I am getting this error:
Error in switch(names(interval), day = "days", hour = "hours", minute = "mins", : EXPR must be a length 1 vector**
When I am forecasting my ARIMA using the following line of code:
fcast = forecast(fit_arima,h=24)
I have tried troubleshooting this error on my own but after a couple hours I figured I would ask for some helps from the experts!
Here is my data, and below is my full script:
install.packages("fpp2")
install.packages("fable")
\#Install fpp2 package for Time Series data
library(fpp2)
library(fable)
\#Clear All Variables in workspace
rm(list = ls())
data = data.table(read.csv("spft.csv"))
\#Read DT
\#Declare this as time series data (Time Series Variable = Y)
Y = ts(data[,2],start=c(2019,1),frequency = 12)

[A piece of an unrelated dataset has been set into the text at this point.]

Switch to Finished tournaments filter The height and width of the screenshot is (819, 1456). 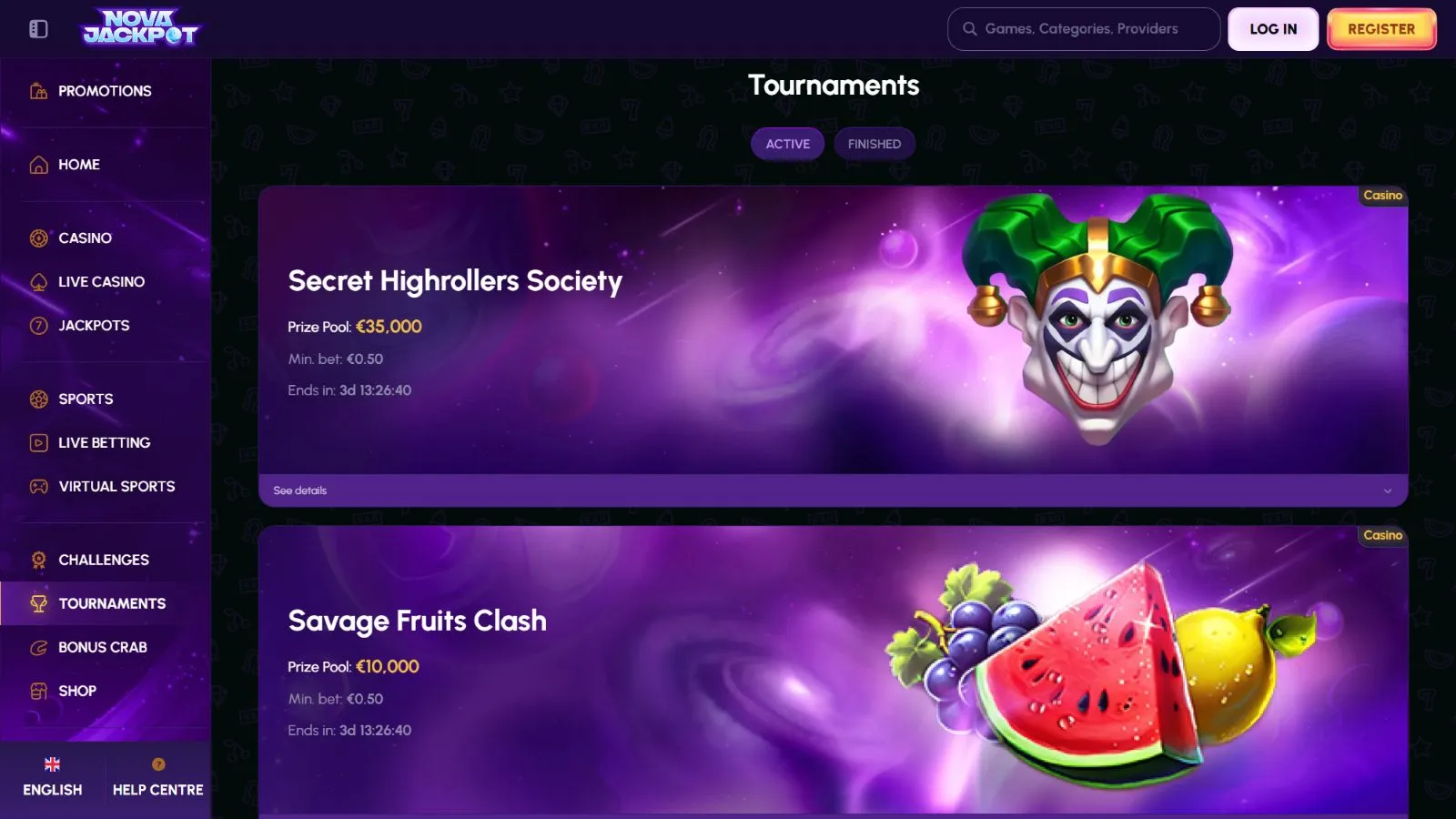(875, 144)
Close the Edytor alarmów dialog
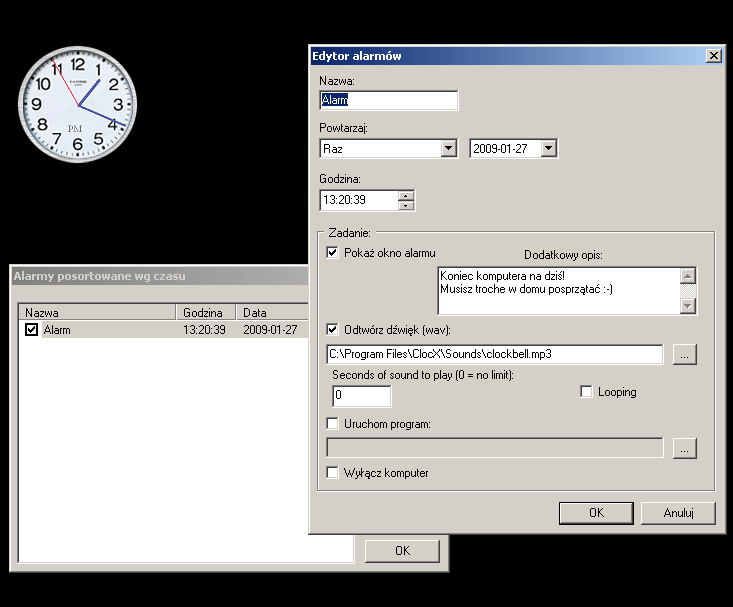 coord(712,56)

\###########################################################################
# Preliminary Analysis
\###########################################################################
# Time Plot
autoplot(Y) +
ggtitle("Time Plot: Sparefoot Rental Rate Per Month") +
ylab("Adjusted for Inflation")
\#Data has a strong trend. Investigate Transformations
# Take the first difference of the data to remove the trend
DY = diff(Y)
# Time Plot Difference Data
autoplot(DY) +
ggtitle("Time Plot: Sparefoot Rental Rate Per Month") +
ylab("Adjusted for Inflation")
# Series appears trend-stationary, use to investigate seasonality
ggseasonplot(DY) + ggtitle("Seasonal Plot: Change in Sparefoot Street Rates") +
ylab("Sparefoot Street Rates")
\#The data is very seasonal - increase especially during the summertime May-August
# The data is very seasonal - decrease especially during August-Jan
# Let's look at another seasonal plot, the subseries plot
ggsubseriesplot(DY)
\#Average Changes in February,May,June,July,August are all positive
\#Average Changes in Jan,Mar,April,Sep,October,November,Dec are all negative
\##############################################################
# Our series, Y, has trend and seasonality
# To remove the trend, we take the first difference
# The first difference series still has seasonality
# Forecast with various methods.
######################################
####
# Use a benchmark method to forecast.
# Let's use seasonal naive method as our benchmark.
# y_t = y\_{t-s} + e_t
# We want to use the difference data because have a trend
####
fit = snaive(DY) # Residual SD = 2.86
print(summary(fit)) # This model is working well, The ACF model is within the 95% CI
checkresiduals(fit) # The residuals fit nicely in the bell curve
#####
# Fit ETS Method
#####
fit_ets = ets(Y)
print(summary(fit_ets))
checkresiduals(fit_ets)
# This model is also solid
#####
# Fit an ARIMA model
#####
fit_arima = auto.arima(Y,d=1,D=1, stepwise = FALSE, approximation = FALSE, trace = TRUE)
#this is fitting an arima, including difference (d=1), including seasonality (D=1)
# this fits the best arima model
print(summary(fit_arima))
#take square root of squared error
checkresiduals(fit_arima)
sqrt(4.526) #2.12
#This is the best model for this data
##############################
# Forecast with ARIMA model
#############################
fcast = forecast(fit_arima,h=24)
autoplot(fcast)
Edit
Data set posted in comments as a data.frame.
df1 <-
structure(list(Time = structure(c(17897, 17928, 17956, 17987,
18017, 18048, 18078, 18109, 18140, 18170, 18201, 18231, 18262,
18293, 18322, 18353, 18383, 18414, 18444, 18475, 18506, 18536,
18567, 18597, 18628, 18659, 18687, 18718, 18748, 18779, 18809,
18840, 18871, 18901, 18932, 18962, 18993, 19024, 19052, 19083,
19113, 19144, 19174, 19205, 19236, 19266, 19297, 19327), class = "Date"),
UnitPrice = c(84, 86.96, 87.26, 85.28, 84.29, 92.35, 91.26,
91.34, 89.95, 89.25, 87.49, 83.17, 82.64, 84.17, 80.49, 79.57,
80.46, 86.13, 89, 94, 94, 95, 94, 95, 93, 97, 97, 97, 99,
110, 112, 115, 114, 115, 113.8, 111.29, 110.66, 111.31, 112.58,
112.67, 112.34, 119.18, 122.15, 119.14, 114.37, 111.39, 108.09,
103.22)), class = "data.frame", row.names = c(NA, -48L))
Y <- ts(df1[, 2], start = c(2019, 1), frequency = 12)